While the girls got ready for breakfast I found Ron and his friend, whose nickname is actually “Angel”, who had now joined him, in the Saloon. I’d been hoping to locate him once more–I’d brought down a gift from my bag for him for his home. I had a rainbow sun catcher and a set of Mirror Talk affirmation clings with me. I’d packed them uncertain as to why or to whom I would give them. The wording on the sun catcher said, I’ve traveled to the rainbow’s end and have found not gold, but you, my friend. Now I knew who they belonged to. Ron was so delighted with my gifts.
Angel was such a doll, and it was easy to tell she truly cared about Ron. The three of us talked and talked. She provided more details of his story–how she’d longed to go visit him in the hospital and how she’d flown across the room when she first saw him again just a few weeks back…how her little two-year old daughter, Summer, absolutely adores him and giggles and smiles whenever she sees him. As Angel spoke, she’d reach out occasionally and pat Ron’s leg or lovingly pinch his cheek. He was touched by the attention and care. We both saw the tear form in his eye just then. She reached up and wiped it away. That damned lump in my throat was back again. I thought to myself, Ron is loved and he loves. That’s the most wonderful reason to be alive. He just hasn’t remembered that yet, but he will. He will.

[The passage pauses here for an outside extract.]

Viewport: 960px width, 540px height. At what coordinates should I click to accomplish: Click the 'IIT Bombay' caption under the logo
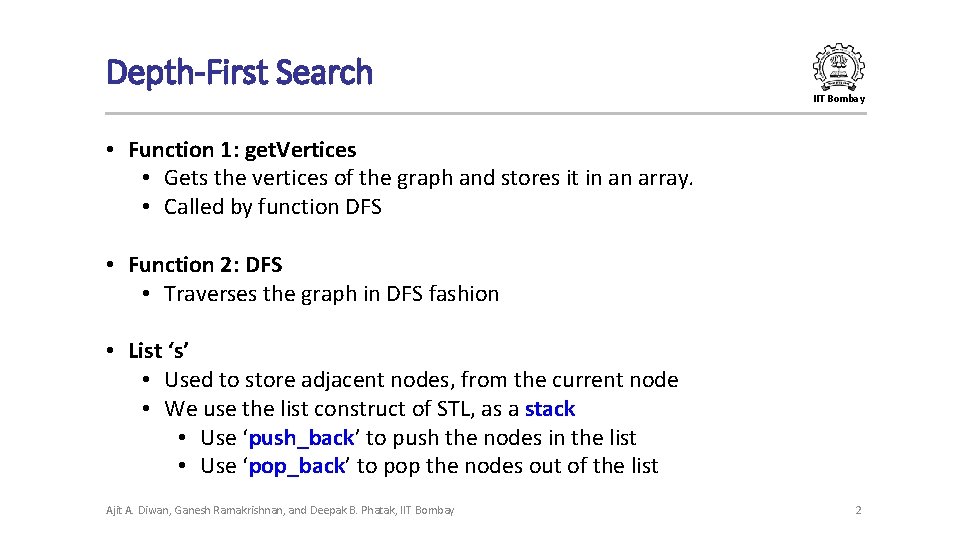point(839,99)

Well, the girls and I finally got on the road again after a good home-cooked breakfast. This time roads outside of Goldfield were actually clear. Heather even gave me a break and drove part of the way into Vegas. I got a chance to rest and look out the car window at the scenery–beautiful snow-covered mountains, baby-blue skies and puffy white clouds. As I drifted off to sleep I thought to myself, maybe the gas station attendant wasn’t so sinister after all–perhaps he was just on a different time table than us–a little out there in the future. Or maybe, just maybe, his timing was just right.